Records for the task:
++++++++++
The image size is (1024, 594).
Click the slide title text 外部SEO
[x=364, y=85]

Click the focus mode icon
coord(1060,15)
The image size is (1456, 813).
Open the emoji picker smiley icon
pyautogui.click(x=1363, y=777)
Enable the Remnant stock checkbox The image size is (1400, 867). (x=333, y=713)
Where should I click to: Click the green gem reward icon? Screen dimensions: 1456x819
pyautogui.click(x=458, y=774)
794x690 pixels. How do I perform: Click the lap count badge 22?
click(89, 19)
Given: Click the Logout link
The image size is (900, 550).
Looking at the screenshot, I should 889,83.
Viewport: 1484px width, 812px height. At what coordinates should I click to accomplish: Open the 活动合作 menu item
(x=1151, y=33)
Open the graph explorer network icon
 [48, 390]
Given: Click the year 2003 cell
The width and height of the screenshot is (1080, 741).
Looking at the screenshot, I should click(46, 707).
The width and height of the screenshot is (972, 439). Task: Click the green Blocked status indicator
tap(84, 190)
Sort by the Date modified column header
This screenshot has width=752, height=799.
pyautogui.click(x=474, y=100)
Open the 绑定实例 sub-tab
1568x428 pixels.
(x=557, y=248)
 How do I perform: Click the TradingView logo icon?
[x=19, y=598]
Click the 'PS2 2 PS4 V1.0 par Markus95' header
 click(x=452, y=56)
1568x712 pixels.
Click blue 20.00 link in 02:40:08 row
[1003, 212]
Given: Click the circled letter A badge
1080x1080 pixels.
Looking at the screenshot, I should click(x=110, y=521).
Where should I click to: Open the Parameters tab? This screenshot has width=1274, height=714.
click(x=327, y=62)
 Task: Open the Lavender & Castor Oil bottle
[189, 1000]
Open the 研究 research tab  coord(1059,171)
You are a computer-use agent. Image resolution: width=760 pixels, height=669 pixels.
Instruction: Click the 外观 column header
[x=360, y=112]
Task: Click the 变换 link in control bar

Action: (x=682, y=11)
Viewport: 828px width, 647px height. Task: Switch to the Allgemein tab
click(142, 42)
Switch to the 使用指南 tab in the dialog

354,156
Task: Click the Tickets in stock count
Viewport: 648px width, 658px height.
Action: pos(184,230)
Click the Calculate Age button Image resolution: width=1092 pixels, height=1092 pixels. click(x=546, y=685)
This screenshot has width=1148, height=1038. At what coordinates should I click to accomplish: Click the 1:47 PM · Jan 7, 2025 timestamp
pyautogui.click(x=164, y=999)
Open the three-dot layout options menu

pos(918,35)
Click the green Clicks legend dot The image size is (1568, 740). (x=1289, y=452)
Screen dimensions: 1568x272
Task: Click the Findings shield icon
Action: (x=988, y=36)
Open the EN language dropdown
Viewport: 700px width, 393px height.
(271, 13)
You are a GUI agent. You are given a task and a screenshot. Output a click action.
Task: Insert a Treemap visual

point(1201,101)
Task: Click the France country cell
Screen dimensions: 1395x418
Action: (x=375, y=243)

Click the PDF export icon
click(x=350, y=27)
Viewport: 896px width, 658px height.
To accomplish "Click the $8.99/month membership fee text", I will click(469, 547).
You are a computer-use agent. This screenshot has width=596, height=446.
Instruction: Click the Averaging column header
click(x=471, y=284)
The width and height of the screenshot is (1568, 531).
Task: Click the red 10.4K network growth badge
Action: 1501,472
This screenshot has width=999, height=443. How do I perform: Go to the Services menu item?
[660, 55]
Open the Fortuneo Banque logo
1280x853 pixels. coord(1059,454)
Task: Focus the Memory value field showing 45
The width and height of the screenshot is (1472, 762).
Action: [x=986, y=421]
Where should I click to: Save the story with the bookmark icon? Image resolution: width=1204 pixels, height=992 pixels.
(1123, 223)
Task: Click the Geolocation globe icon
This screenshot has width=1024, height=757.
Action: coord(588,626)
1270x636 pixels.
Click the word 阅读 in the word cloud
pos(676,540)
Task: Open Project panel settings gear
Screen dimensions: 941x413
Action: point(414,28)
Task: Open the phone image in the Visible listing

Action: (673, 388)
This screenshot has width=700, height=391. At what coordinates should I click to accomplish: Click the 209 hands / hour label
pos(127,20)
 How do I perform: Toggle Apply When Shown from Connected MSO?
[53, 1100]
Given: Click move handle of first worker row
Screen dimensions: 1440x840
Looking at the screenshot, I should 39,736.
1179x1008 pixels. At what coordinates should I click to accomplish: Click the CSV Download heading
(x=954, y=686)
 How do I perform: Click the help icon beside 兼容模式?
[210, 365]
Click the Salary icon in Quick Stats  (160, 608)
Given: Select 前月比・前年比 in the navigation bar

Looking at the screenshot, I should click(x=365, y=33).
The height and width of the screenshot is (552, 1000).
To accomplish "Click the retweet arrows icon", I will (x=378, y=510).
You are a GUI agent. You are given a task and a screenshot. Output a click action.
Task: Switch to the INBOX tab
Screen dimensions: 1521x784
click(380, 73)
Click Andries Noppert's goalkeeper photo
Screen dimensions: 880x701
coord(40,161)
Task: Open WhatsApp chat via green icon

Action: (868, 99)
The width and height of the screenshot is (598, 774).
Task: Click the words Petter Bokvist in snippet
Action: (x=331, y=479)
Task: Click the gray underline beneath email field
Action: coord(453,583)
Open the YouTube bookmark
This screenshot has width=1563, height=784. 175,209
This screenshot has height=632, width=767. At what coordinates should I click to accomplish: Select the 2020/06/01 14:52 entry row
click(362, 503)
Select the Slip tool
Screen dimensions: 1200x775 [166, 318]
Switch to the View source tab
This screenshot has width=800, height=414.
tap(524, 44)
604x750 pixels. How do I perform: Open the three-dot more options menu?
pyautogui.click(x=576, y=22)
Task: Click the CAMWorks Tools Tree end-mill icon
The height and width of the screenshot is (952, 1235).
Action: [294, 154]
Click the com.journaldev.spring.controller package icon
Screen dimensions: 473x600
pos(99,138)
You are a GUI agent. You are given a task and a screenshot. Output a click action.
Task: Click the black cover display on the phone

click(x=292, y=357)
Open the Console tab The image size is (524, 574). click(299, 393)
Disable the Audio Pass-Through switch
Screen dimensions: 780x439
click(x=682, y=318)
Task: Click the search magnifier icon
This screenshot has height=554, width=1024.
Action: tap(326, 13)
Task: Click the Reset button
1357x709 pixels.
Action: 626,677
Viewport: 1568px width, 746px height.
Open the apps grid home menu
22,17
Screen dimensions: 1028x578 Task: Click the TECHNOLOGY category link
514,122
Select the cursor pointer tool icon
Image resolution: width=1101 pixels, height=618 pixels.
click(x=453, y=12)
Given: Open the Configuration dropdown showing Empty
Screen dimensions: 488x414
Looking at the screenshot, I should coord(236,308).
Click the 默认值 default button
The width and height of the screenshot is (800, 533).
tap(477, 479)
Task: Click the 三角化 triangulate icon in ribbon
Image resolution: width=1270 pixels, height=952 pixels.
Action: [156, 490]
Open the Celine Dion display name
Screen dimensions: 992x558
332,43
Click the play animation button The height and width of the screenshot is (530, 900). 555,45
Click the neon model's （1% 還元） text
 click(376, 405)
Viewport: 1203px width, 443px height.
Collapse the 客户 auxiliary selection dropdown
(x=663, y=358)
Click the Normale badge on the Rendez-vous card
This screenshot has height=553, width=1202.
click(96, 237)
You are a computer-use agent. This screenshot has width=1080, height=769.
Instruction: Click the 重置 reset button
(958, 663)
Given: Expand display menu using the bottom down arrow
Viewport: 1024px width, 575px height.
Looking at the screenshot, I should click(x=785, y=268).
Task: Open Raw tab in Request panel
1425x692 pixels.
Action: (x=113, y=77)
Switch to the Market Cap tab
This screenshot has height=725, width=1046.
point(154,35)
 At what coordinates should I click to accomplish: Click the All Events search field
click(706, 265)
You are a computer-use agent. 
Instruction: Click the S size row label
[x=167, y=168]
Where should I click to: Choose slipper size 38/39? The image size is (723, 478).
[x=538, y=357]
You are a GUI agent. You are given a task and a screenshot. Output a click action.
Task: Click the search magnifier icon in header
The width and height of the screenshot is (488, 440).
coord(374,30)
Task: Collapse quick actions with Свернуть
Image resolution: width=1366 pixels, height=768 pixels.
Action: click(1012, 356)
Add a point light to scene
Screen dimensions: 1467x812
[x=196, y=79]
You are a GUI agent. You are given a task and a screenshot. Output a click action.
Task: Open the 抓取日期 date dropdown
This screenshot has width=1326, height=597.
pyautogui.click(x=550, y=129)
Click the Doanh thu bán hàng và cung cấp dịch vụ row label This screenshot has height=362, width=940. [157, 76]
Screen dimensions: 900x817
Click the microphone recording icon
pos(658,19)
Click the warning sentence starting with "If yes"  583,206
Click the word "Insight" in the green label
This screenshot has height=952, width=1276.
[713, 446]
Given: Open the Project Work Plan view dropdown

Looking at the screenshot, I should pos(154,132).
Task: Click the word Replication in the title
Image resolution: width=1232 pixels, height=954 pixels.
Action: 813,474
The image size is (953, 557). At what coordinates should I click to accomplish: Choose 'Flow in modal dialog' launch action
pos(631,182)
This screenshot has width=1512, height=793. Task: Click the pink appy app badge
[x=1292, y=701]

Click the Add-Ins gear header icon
++++++++++
Work instruction: Of the lines above, retype only those from the line containing "Open the emoji picker smiley icon" through the line containing "Open the 绑定实例 sub-tab", including both, exactly.

Solution to the exercise:
Open the emoji picker smiley icon
pyautogui.click(x=1363, y=777)
Enable the Remnant stock checkbox The image size is (1400, 867). (x=333, y=713)
Where should I click to: Click the green gem reward icon? Screen dimensions: 1456x819
pyautogui.click(x=458, y=774)
794x690 pixels. How do I perform: Click the lap count badge 22?
click(89, 19)
Given: Click the Logout link
The image size is (900, 550).
Looking at the screenshot, I should 889,83.
Viewport: 1484px width, 812px height. At what coordinates should I click to accomplish: Open the 活动合作 menu item
(x=1151, y=33)
Open the graph explorer network icon
 [48, 390]
Given: Click the year 2003 cell
The width and height of the screenshot is (1080, 741).
Looking at the screenshot, I should click(46, 707).
The width and height of the screenshot is (972, 439). Task: Click the green Blocked status indicator
tap(84, 190)
Sort by the Date modified column header
This screenshot has width=752, height=799.
pyautogui.click(x=474, y=100)
Open the 绑定实例 sub-tab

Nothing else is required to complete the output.